None of these technical differences conclusively establishes that Aereo is not “publicly performing” the television shows, but they lend credence to Aereo’s position that it is not doing so. The Supreme Court should rule in favor of Aereo because, in my view, Aereo is in fact merely helping its customers do what they are entitled to do on their own. If that result is considered unfair or too disruptive to the television industry, Congress can amend the copyright law to address the unfairness or the disruption.
However, based on the overall tenor of the justices’ questioning, there is a good chance the Supreme Court will not agree with me. If so, I expect that the Court will attempt to write its decision narrowly, because the Court appears to appreciate that a decision against Aereo has the potential to interrupt progress in a rapidly evolving technical field.
Three decades ago, as the above-mentioned Sony Betamax case was wending its way through the courts, there was a great hue and cry from the entertainment industry.
“But now we are facing a very new and a very troubling assault on our fiscal security, on our very economic life and we are facing it from a thing called the video cassette recorder and its necessary companion called the blank tape. And it is like a great tidal wave just off the shore. This video cassette recorder and the blank tape threaten profoundly the life-sustaining protection, I guess you would call it, on which copyright owners depend, on which film people depend, on which television people depend and it is called copyright. … We are going to bleed and bleed and hemorrhage, unless this Congress at least protects one industry that is able to retrieve a surplus balance of trade and whose total future depends on its protection from the savagery and the ravages of this machine. … I say to you that the VCR is to the American film producer and the American public as the Boston strangler is to the woman home alone.”
Congressional Testimony of Jack Valenti, President of the Motion Picture Association of America, Inc., regarding Home Recording of Copyrighted Works, April 12, 1982.

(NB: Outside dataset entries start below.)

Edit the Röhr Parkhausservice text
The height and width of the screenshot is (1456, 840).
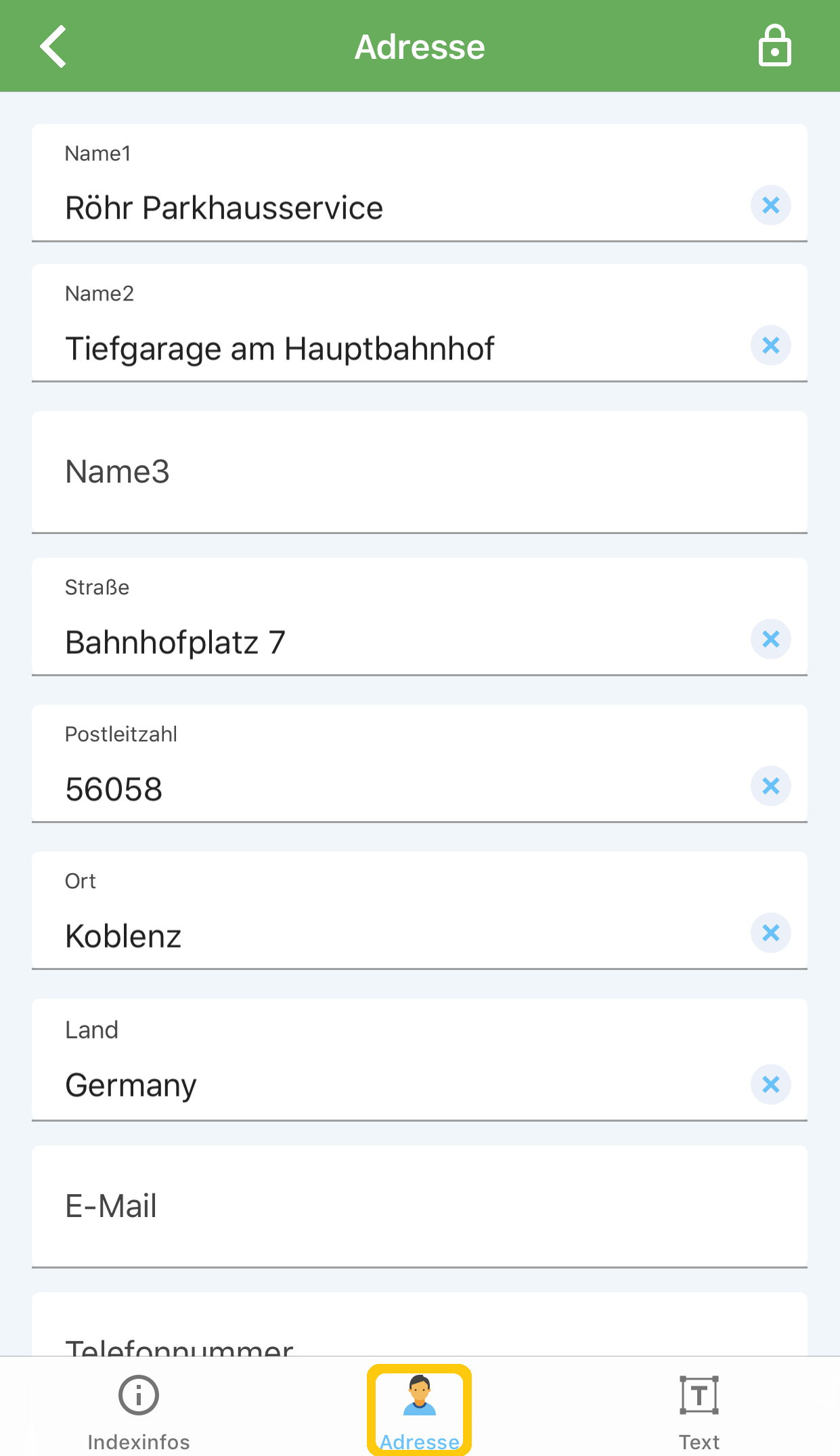click(224, 208)
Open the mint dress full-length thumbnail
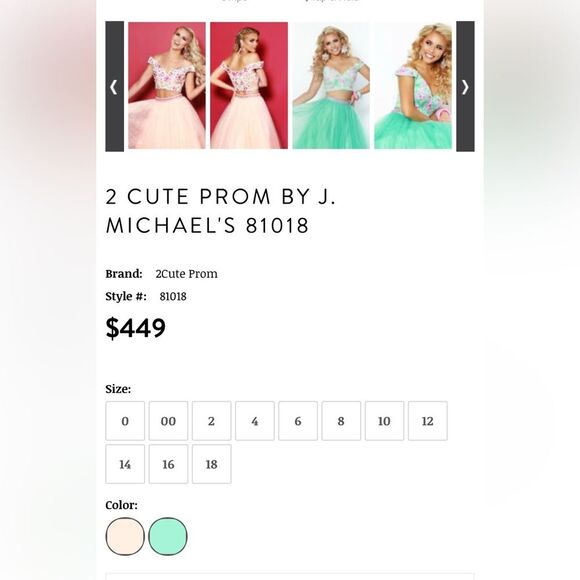 (331, 85)
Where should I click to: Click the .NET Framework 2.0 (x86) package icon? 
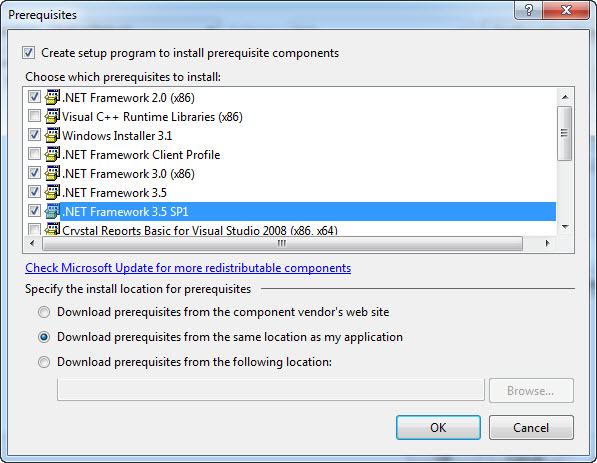coord(52,97)
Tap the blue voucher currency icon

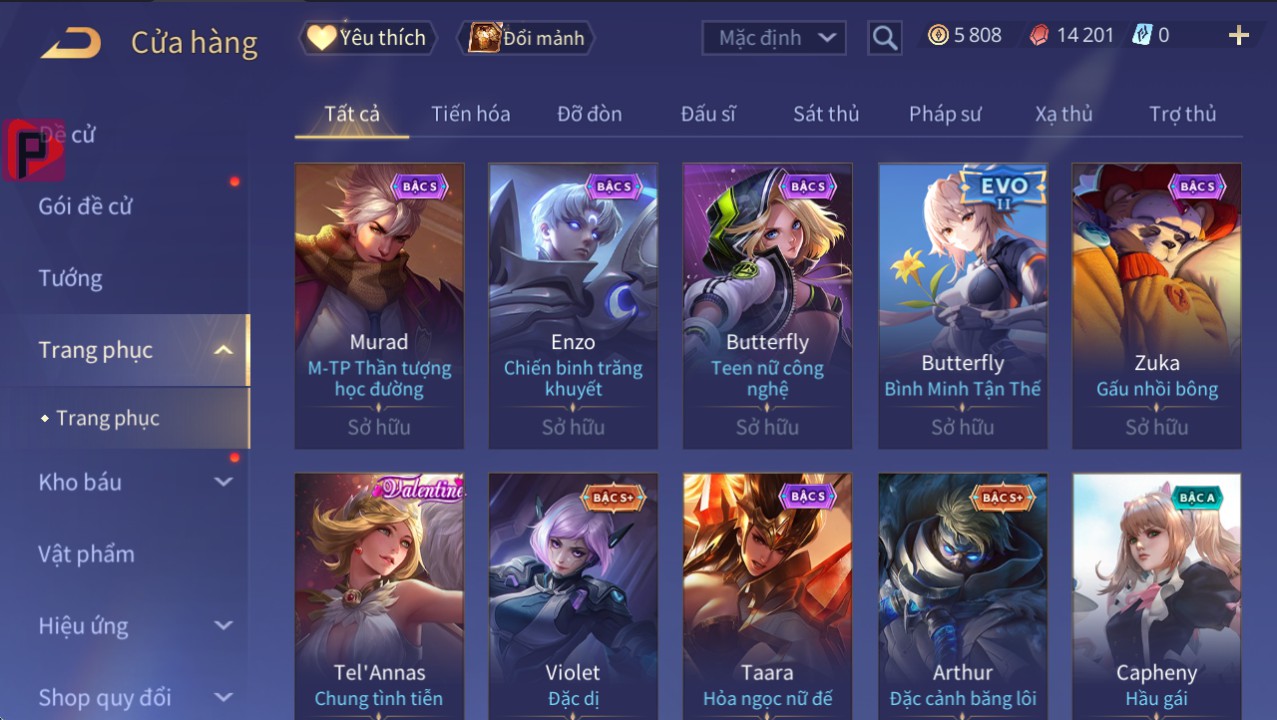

Nevertheless, the Supreme Court ruled in favor of Sony and the VCR. And Congress did not amend the copyright act in response to the VCR. The consensus is that the video cassette rejuvenated the movie industry, and Mr. Valenti’s warning reflected the fear of change and an obsession with the status quo that could have throttled technological progress. Perhaps it is unfair to Mr. Valenti to ridicule him for failing to foresee how the VCR would ultimately benefit the movie industry.
We should remember this history when we hear doomsday predictions of how Aereo will damage local television stations or the cable television industry. Research by both Nielsen and the Consumer Electronics Association in the last few years indicates that less than ten percent of U.S. households reported receiving television programming solely through an antenna.
At the same time, there is great concern expressed about the proposed merger of cable company giants Comcast and Time Warner. In deciding the Aereo case, the Supreme Court should not try to predict whether Aereo will be good or bad for the public in the long run. It should base its decision on the law and the facts – and to get the facts right, it needs to understand the Aereo technology.